3. Prinsip utama yang tak kalah penting adalah bahwa kotbah haruslah lahir dari kehidupan suci dari sebuah pribadi yang utuh. Berbeda dengan orator yang tidak terlalu dipedulikan kehidupan pribadinya, maka seorang pengkotbah harus menghidupi apa yang dikatakannya. Tidak ada pengkotbah sempurna, tetapi kehidupannya menunjukkan komitmen suci dan nampak dari kepribadian yang bertumbuh dewasa dan tidak kekanak-kanakan. Pribadi kekanak-kanakan seperti tidak mampu mengontrol diri, emosial, temperamental sehingga dikenal sebagai cepat marah, tersinggung dan wawasan yang sempit. Sulit bagi seseorang menerima bila dia mengetahui kehidupan pribadi yang tidak mencerminkan apa yang telah disampaikannya.

Tetapi apa yang benar-benar membedakan antara kotbah dan komunikasi pada umumnya? Bila komunikasi, motif hati bisa apa saja dan tidak perlu dinilai, tetapi motif kotbah hanya satu dan harus murni yaitu menyampaikan hati Allah, dan bukan mencari keuntungan. 2 Korintus 2:17, berkata, “Sebab kami tidak sama dengan banyak orang lain yang mencari keuntungan dari firman Allah. Sebaliknya dalam Kristus kami berbicara sebagaimana mestinya dengan maksud-maksud murni atas perintah Allah dan di hadapan-Nya.”

Bila menyampaikan kotbah, maka kita bukan aktor yang berbicara dengan mimik dan emosi yang meyakinkan, tetapi motif hati tidak dipertanyakan. Bisa saja seorang orator menangis atau tertawa, tetapi belum tentu tangisan itu keluar dari hati atau tertawa sukacita palsu. Itu terjadi karena kita sedang berperan sebagai aktor. Sedangkan kotbah keluar dari prinsip integritas hati dan bukan “akting”. Ketika seseorang berakting, maka mimik, kata-kata dan gerak tubuhnya sangat meyakinkan. Namun semua itu tidak bisa mengubahkan, karena tidak lahir dari hati yang terdalam.

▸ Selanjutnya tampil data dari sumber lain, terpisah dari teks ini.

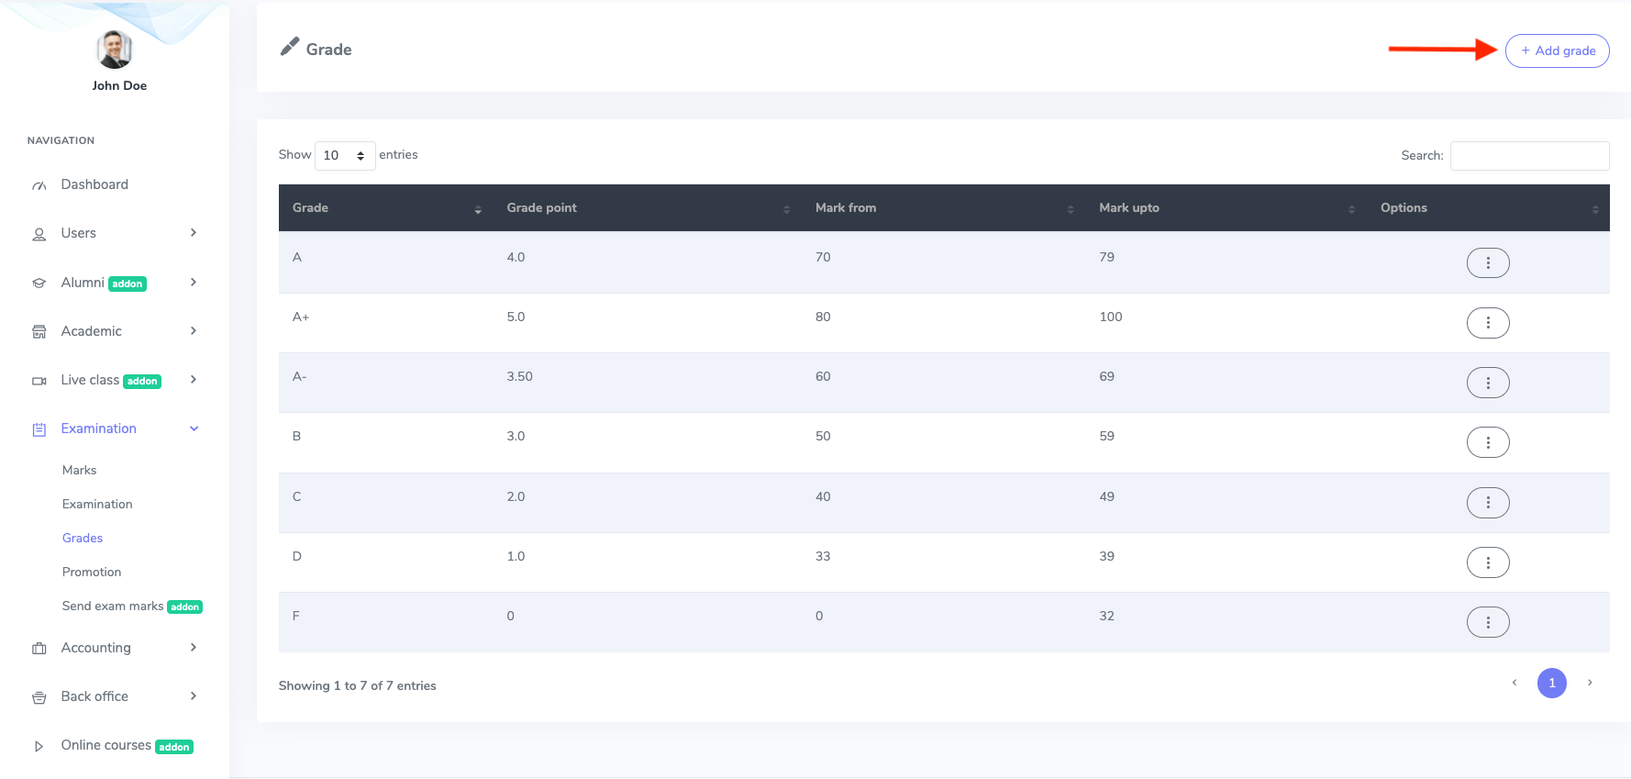Open three-dot options for grade F row

click(1487, 622)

Itu sebabnya seorang pengkotbah tidak berfokus kepada upaya membuat jemaatnya tertawa, walaupun humor penting. Humor yang baik lahir dari sebuah pergumulan pengkotbah untuk membuat amanat teks lebih jelas lewat kemampuan menertawakan kebodohan diri dan kemauan untuk berubah. Tetapi membuat jemaat tertawa agar disenangi jemaat menjadikan kotbah tidak lebih dari hiburan lawak yang tidak memiliki kuasa rohani. Jangan salah mengerti, humor penting. Saya akan bahas secara khusus nantinya mengapa humor penting dalam sebuah percakapan.

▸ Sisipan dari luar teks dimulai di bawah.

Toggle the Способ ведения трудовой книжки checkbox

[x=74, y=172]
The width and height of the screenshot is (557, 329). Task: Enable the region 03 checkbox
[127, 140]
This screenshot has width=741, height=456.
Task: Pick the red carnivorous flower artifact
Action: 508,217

Orator biasanya berharap mendapatkan tepuk tangan dan pujian berdiri (standing ovation) dari pendengarnya. Karena bila tidak feedback seperti itu, maka seorang orator akan kehilangan daya tariknya. Sedangkan seorang pengkotbah tidak memfokuskan diri mendapatkan tepuk tangan, tetapi adanya perubahan sikap dari jemaat. Kita tidak sedang berkotbah dengan tujuan untuk mendapatkan pujian dan senyuman atas kalimat-kalimat yang disampaikan.

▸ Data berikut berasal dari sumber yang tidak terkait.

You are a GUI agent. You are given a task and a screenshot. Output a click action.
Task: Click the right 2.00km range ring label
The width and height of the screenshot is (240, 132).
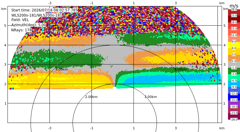click(x=151, y=97)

Lebih lanjut, dalam berkotbah kita tidak sedang bersinetron dalam berkotbah. Kotbah sedang berbicara tentang kebenaran kekal dengan cara yang penuh integritas dan transparan. Ketika disampaikan dengan penuh integritas, maka prinsip komunikasi memperkaya kotbah seseorang dan bukan kemampuan komunikasi yang menggantikan kotbah seseorang.

Kesimpulannya, komunikasi penting dan harus didalami. Tapi jauh lebih penting kotbah yang bukan mendasari dalam prinsip komunikasi, tetapi kepada menyenangkan hati Allah. Komunikasi sebagai alat pendukung yang didasari pada prinsip Allah dalam berkomunikasi.